神经营养因子是神经网络可塑性和神经网络信息的重要调节者，研究已经证实神经营养因子在抑郁及抑郁的治疗中发挥着重要的作用[2]。其中脑源性神经营养因子(brain derived neurotrophic factor，BDNF)广泛分布于大脑中，特别是海马齿状回和皮层中。文献报道，预先培养的BDNF能够明显抑制由谷氨酸盐引起的兴奋性毒性对海马神经的损害[3]，其受体原肌球蛋白受体激酶B(tropomyosin receptor kinase B，TrkB)能够引发多重信号转导反应，这对于细胞的存活至关重要[4]。同时近来研究证实，炎症在抑郁疾病中的重要调节作用。并且抑郁也能被许多的炎症刺激所诱发，使用抗炎药物之后，抑郁症状能有所改善[5]。因此，我们推测BDNF/TrkB信号通路以及炎症相关的调节物质与抑郁行为相关。

越鞠丸始载于著名医家朱震亨的《丹溪心法》中，其组成为川芎、苍术、香附、神曲、栀子各等分，以行气开郁、疏肝 理脾而治气郁为主要作用。课题组前期已通过药理实验证实越鞠丸对抑郁样小鼠具有缓解作用，并确认其具有潜在的快速抗抑郁效力，且与BDNF、TrkB蛋白的表达上调有关[6]。同时，由于药对是方剂配伍的一种特殊形式，是方剂的最小配伍单位。因此，本研究以药对研究为切入点，对中药复方越鞠丸抗抑郁作用配伍规律进行研究，并探讨其作用机制，以期为更深入的复方药物配伍作用规律的研究奠定基础。

1 材料

1.1实验动物昆明种♀小鼠264只，体质量20～25 g，由常州卡文斯实验动物公司提供，动物合格证编号：SCXK(苏)2016-0010。动物房室温为25℃，昼夜交替12 h，湿度46%，动物正常饮食进水。

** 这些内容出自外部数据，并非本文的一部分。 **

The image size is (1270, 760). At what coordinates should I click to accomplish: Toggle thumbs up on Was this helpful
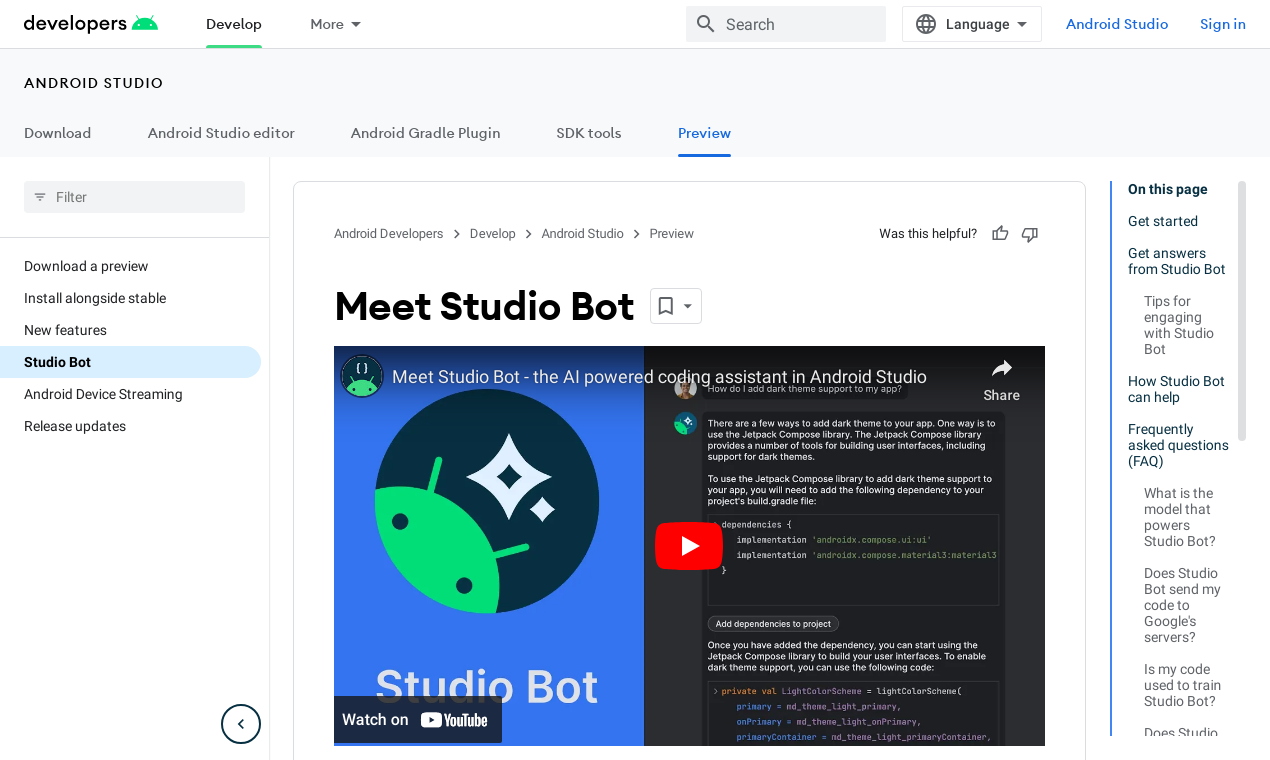(x=999, y=233)
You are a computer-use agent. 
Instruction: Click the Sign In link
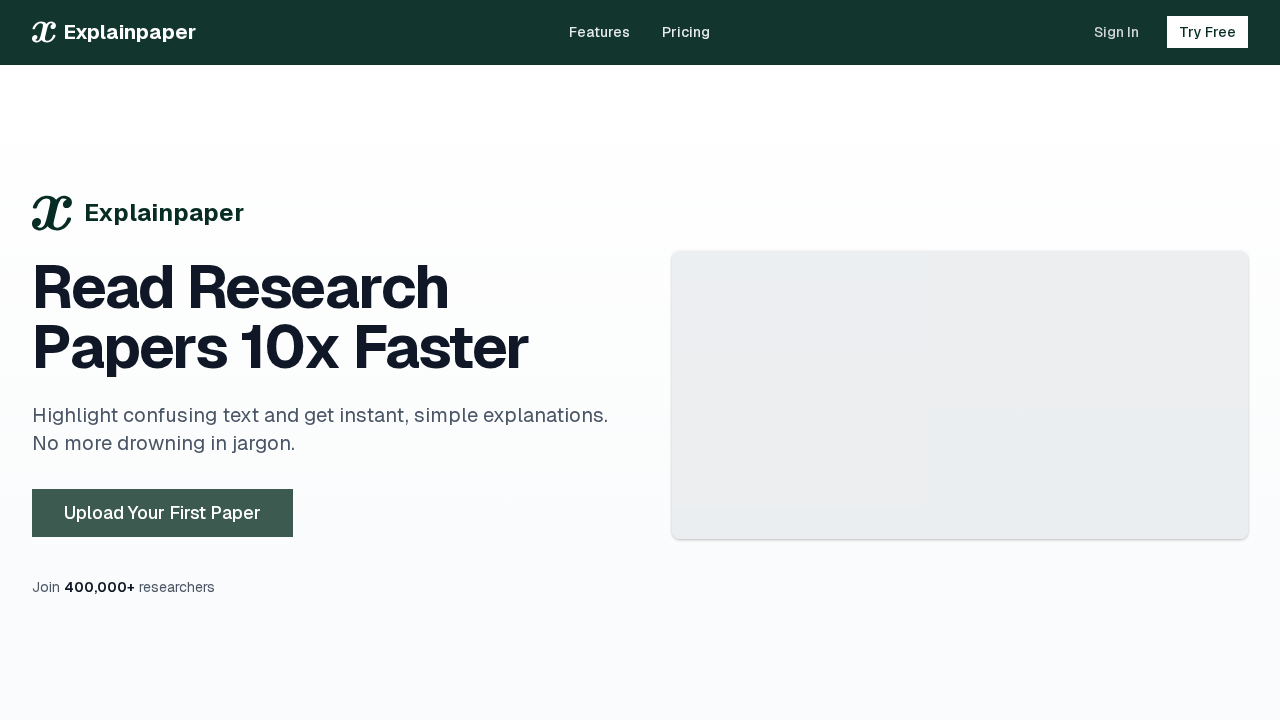pos(1116,31)
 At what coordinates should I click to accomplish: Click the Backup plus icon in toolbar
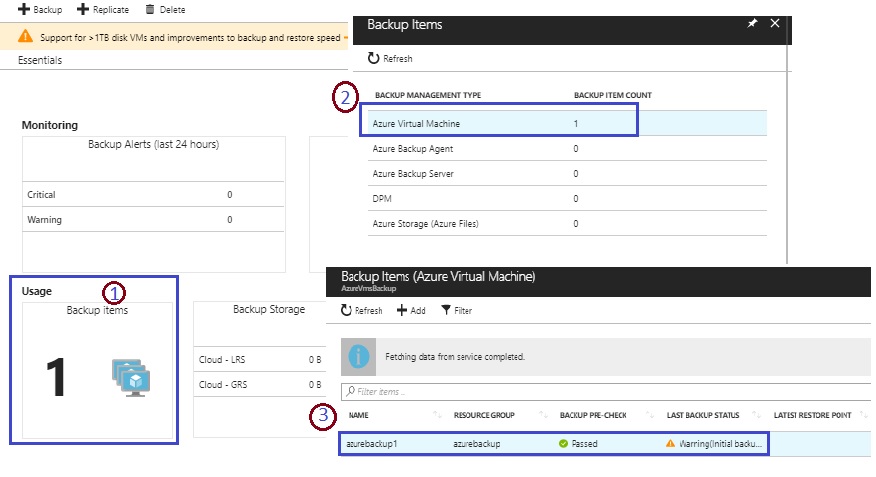pyautogui.click(x=23, y=10)
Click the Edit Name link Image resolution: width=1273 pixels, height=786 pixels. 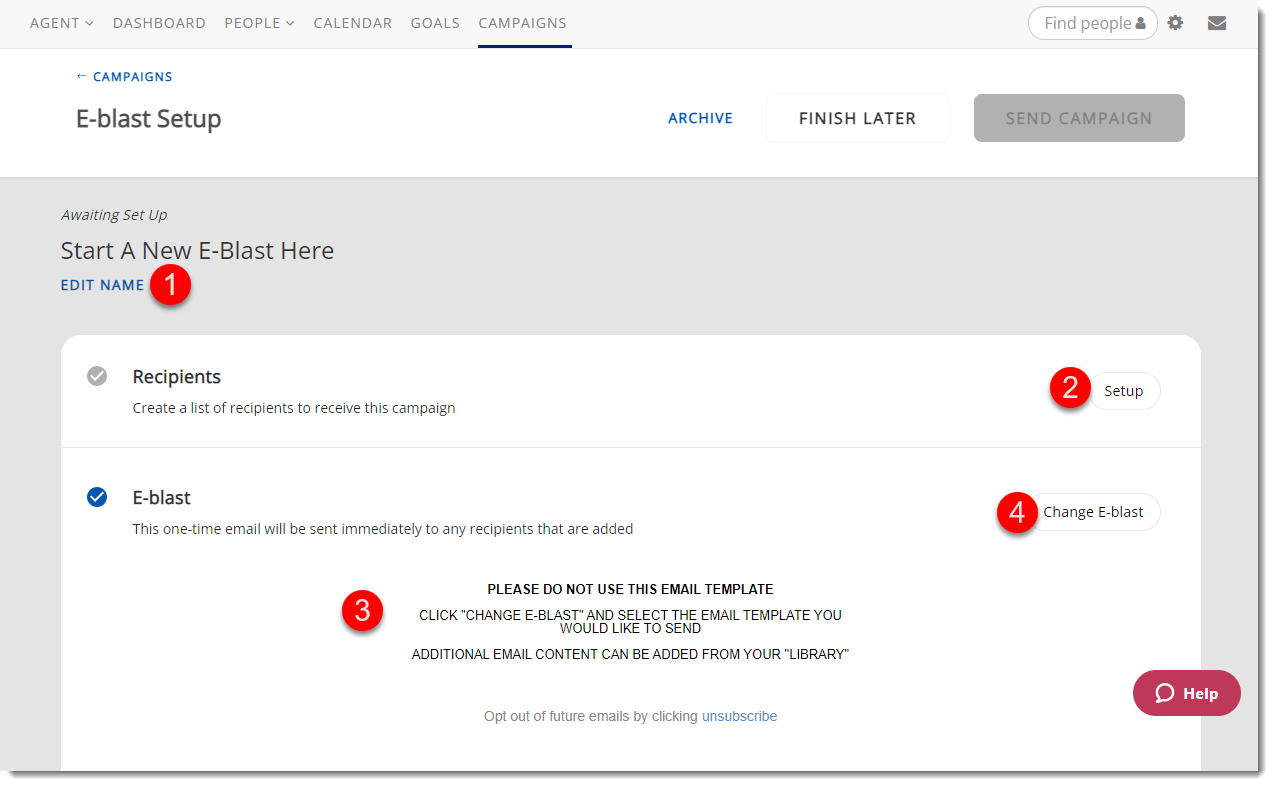click(x=102, y=285)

1.2药物与试剂越鞠丸全方五味药依据药物处方筛选实验进行等比例配伍，均购于南京中医药大学国医堂门诊。蔗糖购于国药试剂化学有限公司(批号：20170406)；盐酸氯胺酮(ketamine，Ket)由福建古田制药厂提供(批号：20170301)，并用0.9%的生理盐水配成30 g·L-1的药液；RIPA 裂解液(货号：0013B)购于Beyotime公司；蛋白酶抑制剂Cocktail(货号：5871S)购于Cell Signaling Technology公司；IL-6[货号：KGEHC007(H)-1]和TNF-α(货号：KGEMC123-1)ELISA试剂盒购于江苏凯基生物技术公司；抗BDNF抗体(sc-546)购自Santa Cruz公司；一抗TrkB(货号：4603S)、GAPDH(货号：5174S)、p-NF-κB p65(货号：3033S)、NF-κB p65(货号：4764S)、p-IκBα(货号：5209S)、IκBα(货号：4812S)均购于Cell Signaling Technology公司。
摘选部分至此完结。